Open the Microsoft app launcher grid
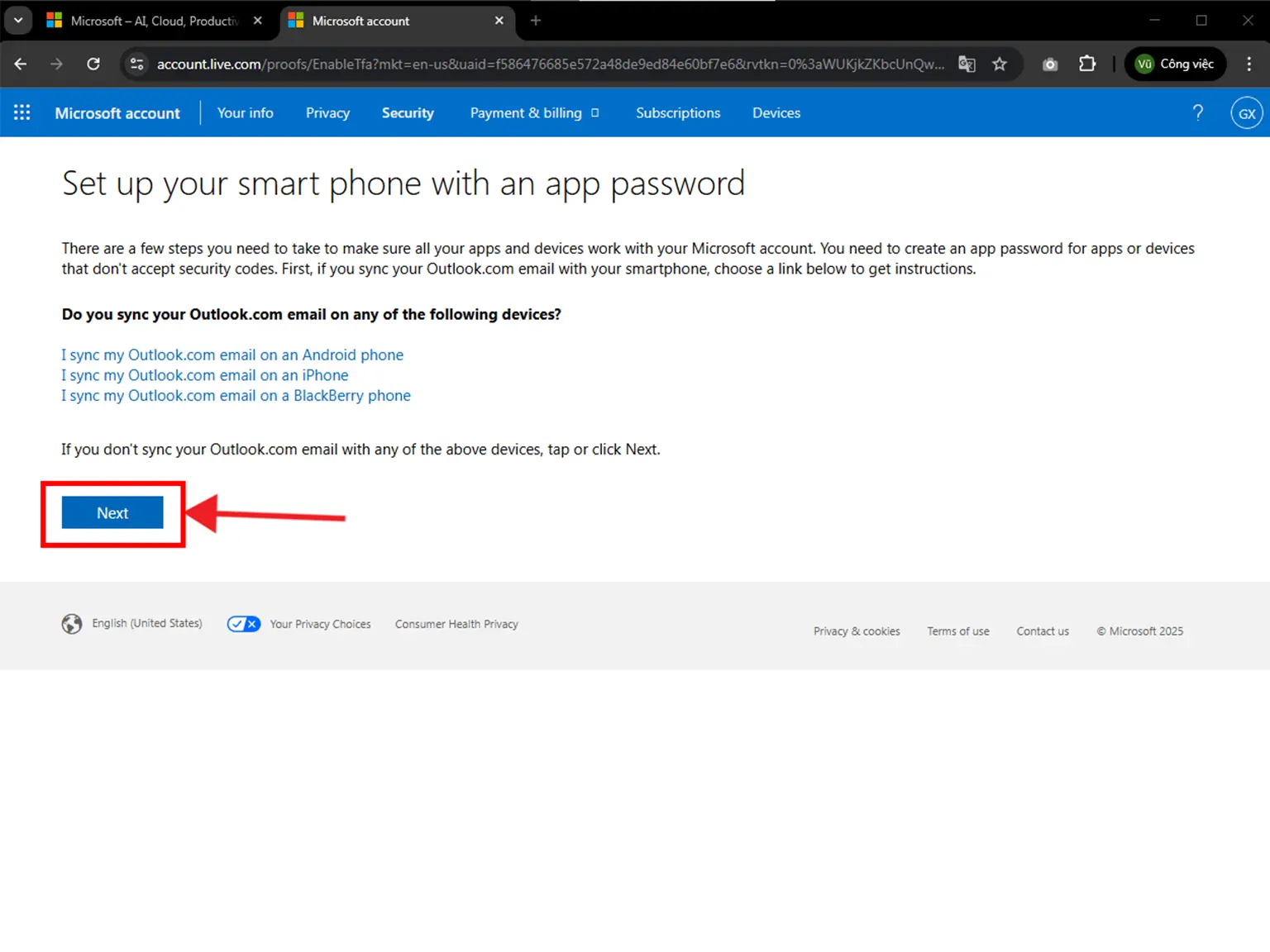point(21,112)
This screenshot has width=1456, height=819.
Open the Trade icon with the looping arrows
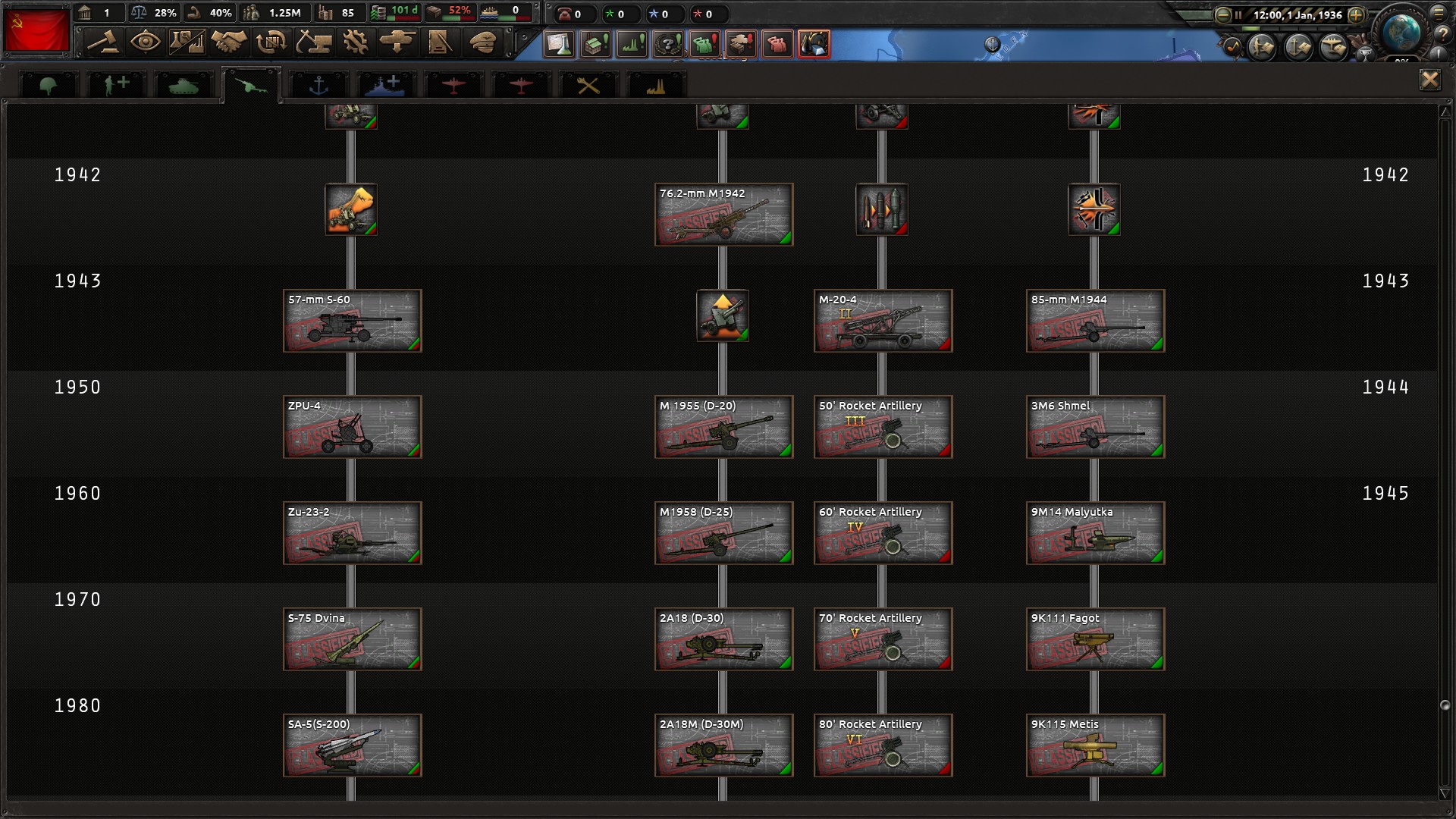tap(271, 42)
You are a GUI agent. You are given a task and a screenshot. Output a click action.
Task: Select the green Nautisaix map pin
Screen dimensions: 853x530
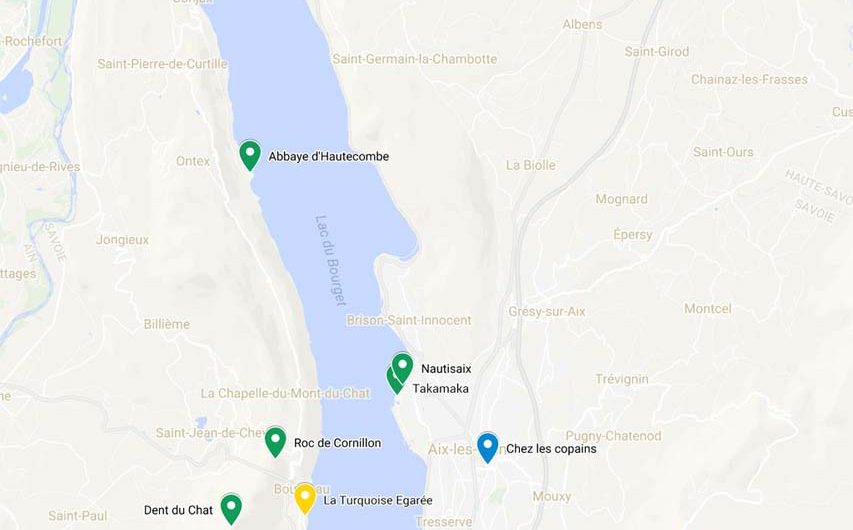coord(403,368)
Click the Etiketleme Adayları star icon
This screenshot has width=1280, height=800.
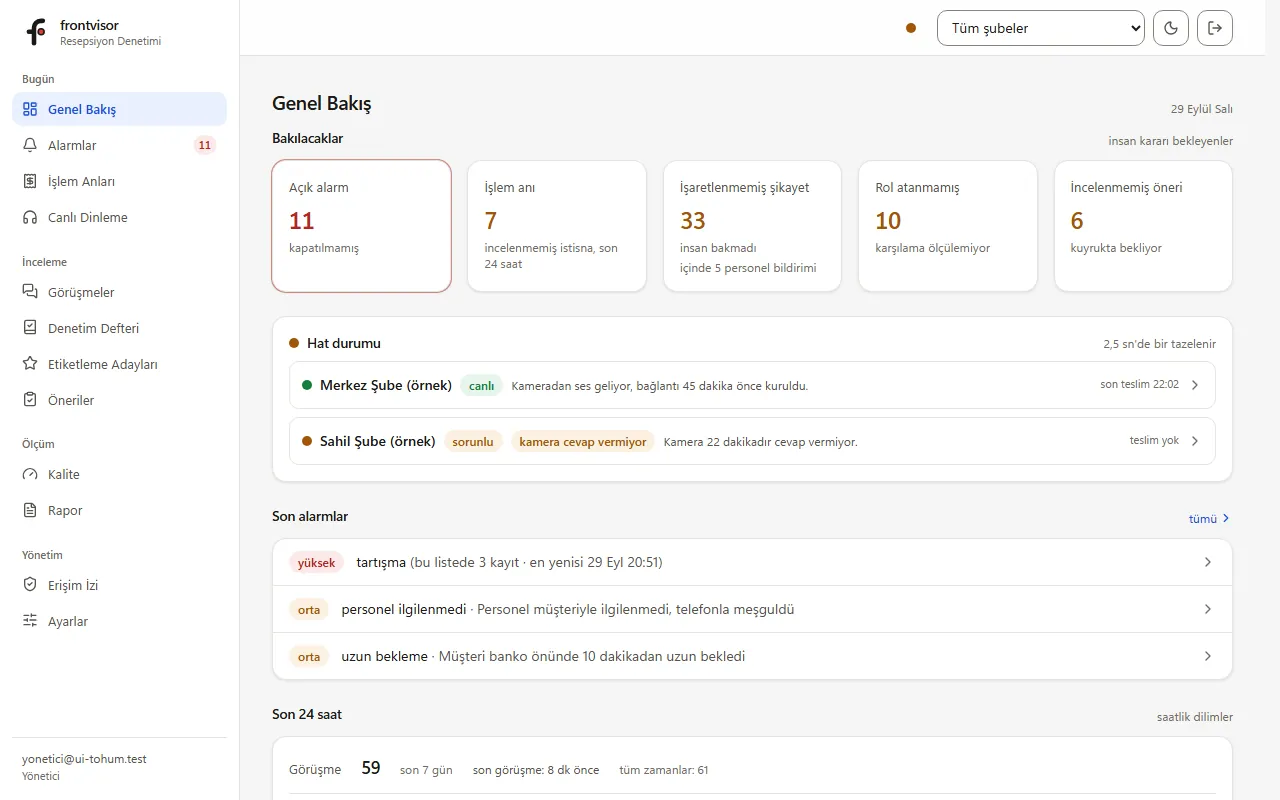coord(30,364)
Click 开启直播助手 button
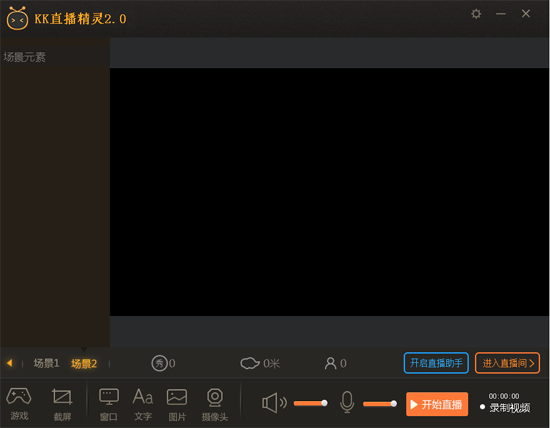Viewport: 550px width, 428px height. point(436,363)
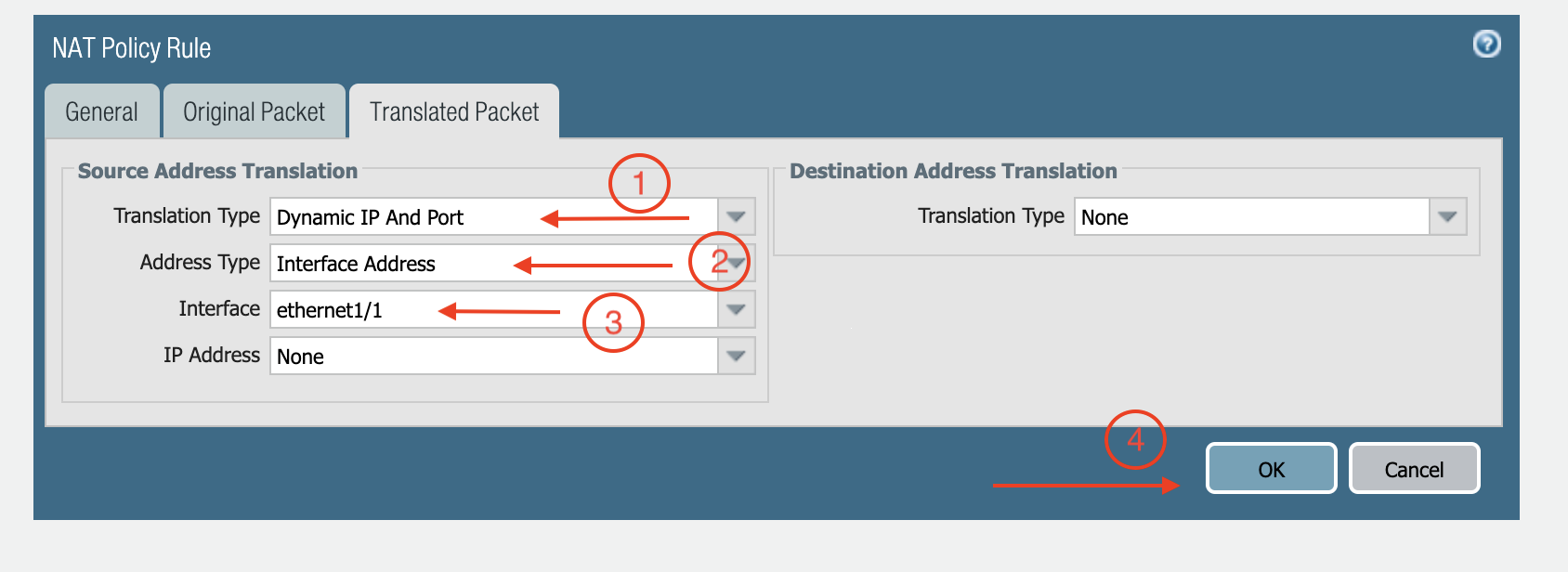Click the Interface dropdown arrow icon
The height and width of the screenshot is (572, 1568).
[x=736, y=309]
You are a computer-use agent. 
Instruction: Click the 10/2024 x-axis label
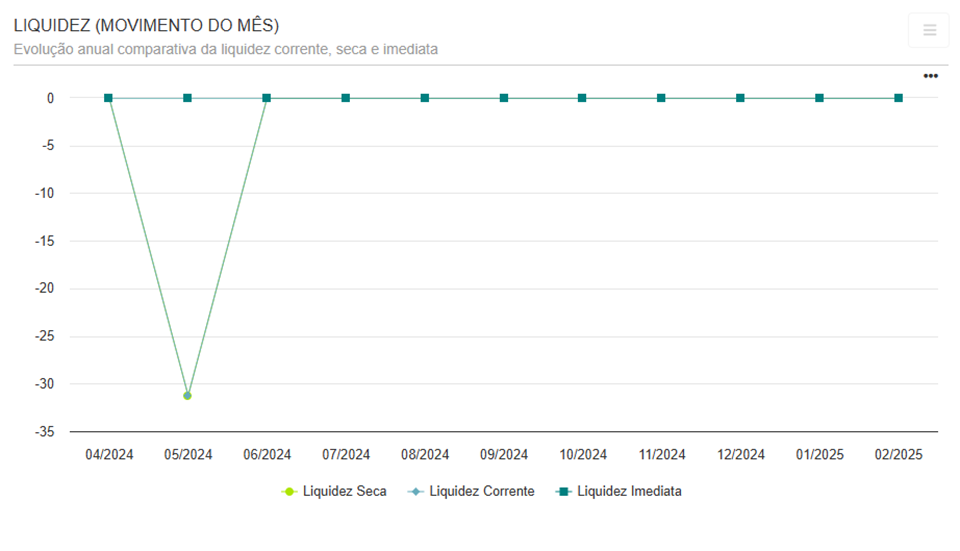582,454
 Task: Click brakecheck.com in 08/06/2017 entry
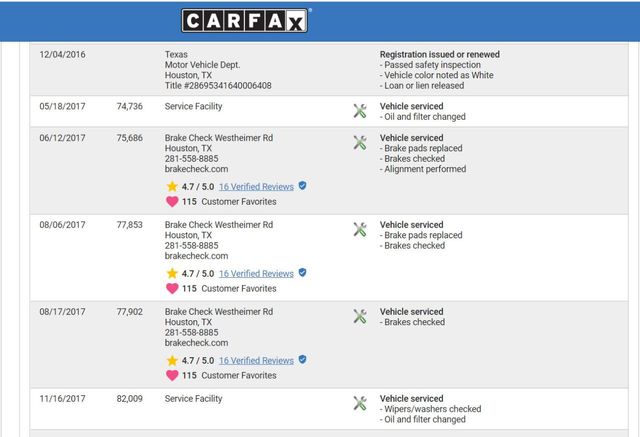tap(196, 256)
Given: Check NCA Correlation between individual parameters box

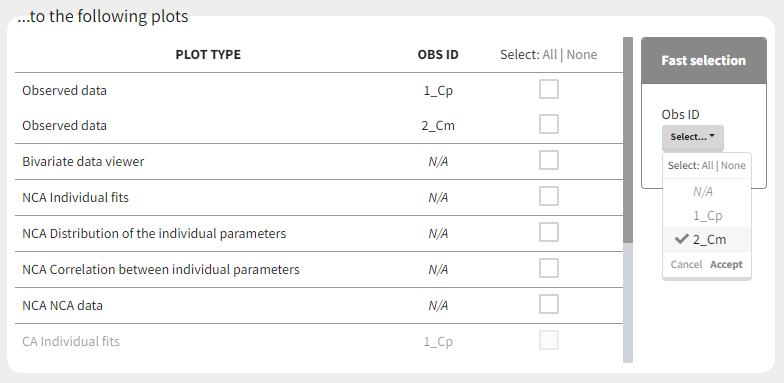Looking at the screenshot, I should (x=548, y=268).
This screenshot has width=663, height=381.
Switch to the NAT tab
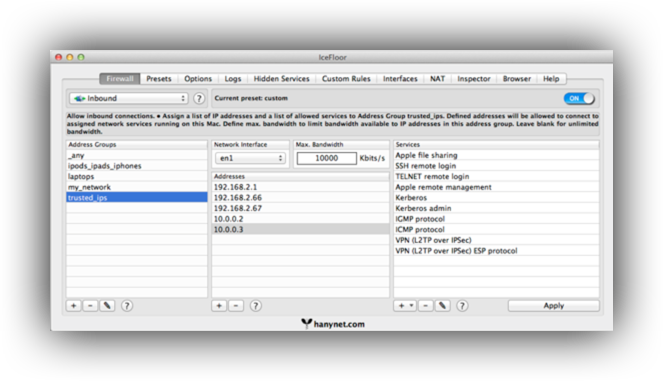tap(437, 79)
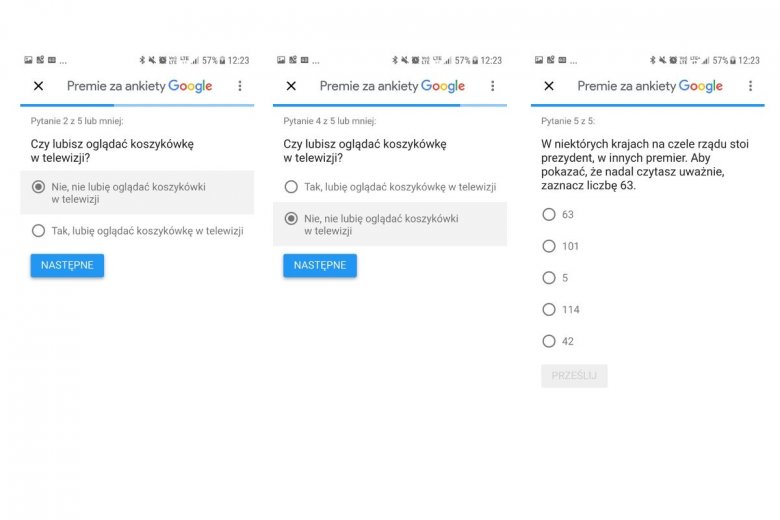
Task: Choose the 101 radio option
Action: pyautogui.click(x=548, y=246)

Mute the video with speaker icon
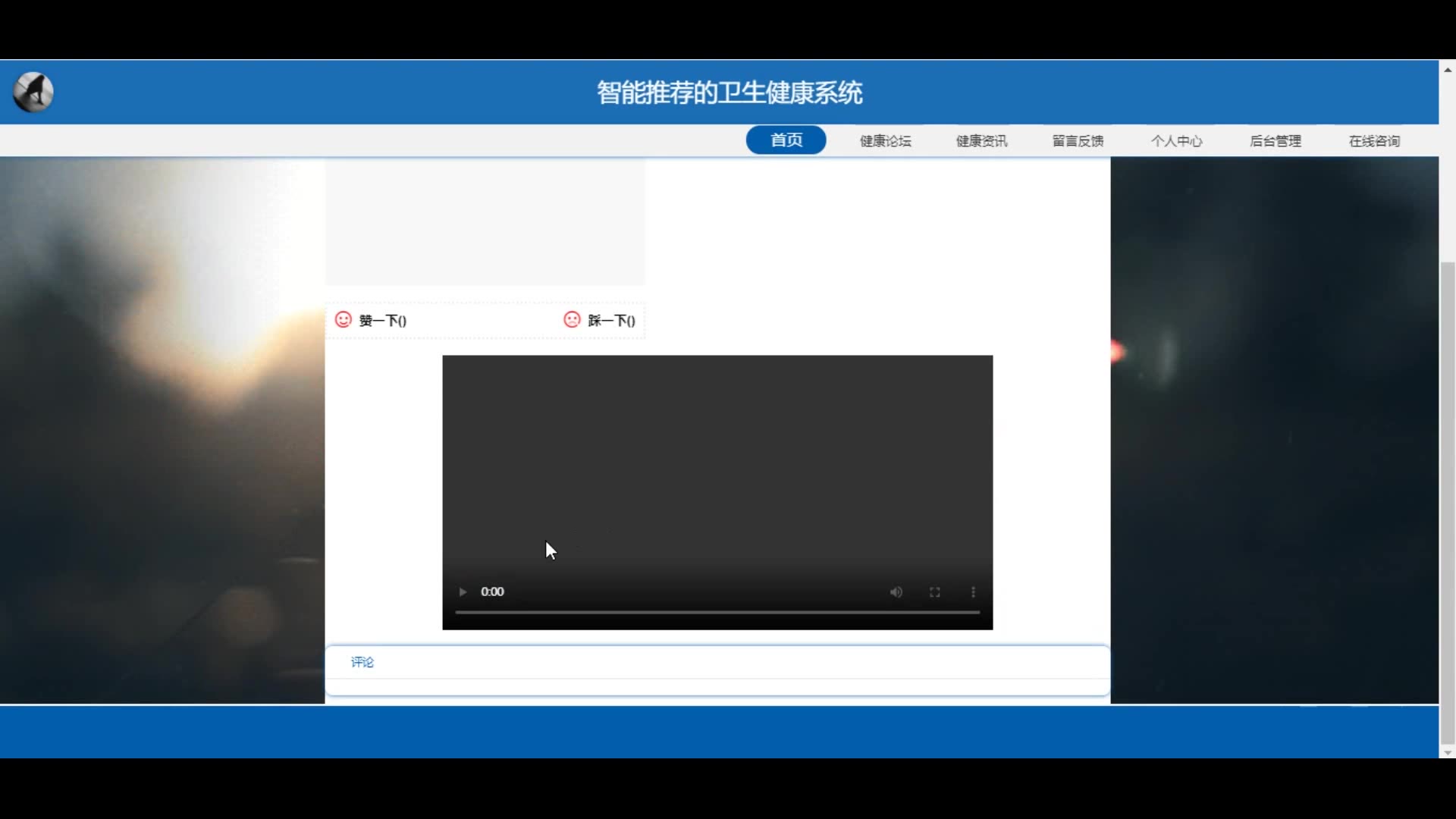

:::

Render the rows above as a numbered list, omitting any blank lines and leaving out the pictures.

- ANSWER TO THE PROBLEM -
1. Open the Microsoft app launcher grid
2. point(21,112)
3. This screenshot has width=1456, height=819.
4. Open the Trade icon with the looping arrows
5. tap(271, 42)
6. You are a GUI agent. You are given a task and a screenshot. Output a click action.
7. Task: Select the green Nautisaix map pin
8. Screen dimensions: 853x530
9. coord(403,368)
10. Click the Etiketleme Adayları star icon
11. This screenshot has width=1280, height=800.
12. coord(30,364)
13. Click 开启直播助手 button
14. Viewport: 550px width, 428px height. point(436,363)
15. Click the Interface dropdown arrow icon
16. The height and width of the screenshot is (572, 1568).
17. [x=736, y=309]
18. You are a computer-use agent. 
19. Instruction: Click the 10/2024 x-axis label
20. 582,454
21.  Task: Click brakecheck.com in 08/06/2017 entry
22. tap(196, 256)
23. Given: Check NCA Correlation between individual parameters box
24. Looking at the screenshot, I should (x=548, y=268).
25. This screenshot has width=663, height=381.
26. Switch to the NAT tab
27. tap(437, 79)
28. Task: Choose the 101 radio option
29. Action: pyautogui.click(x=548, y=246)
30. Mute the video with speaker icon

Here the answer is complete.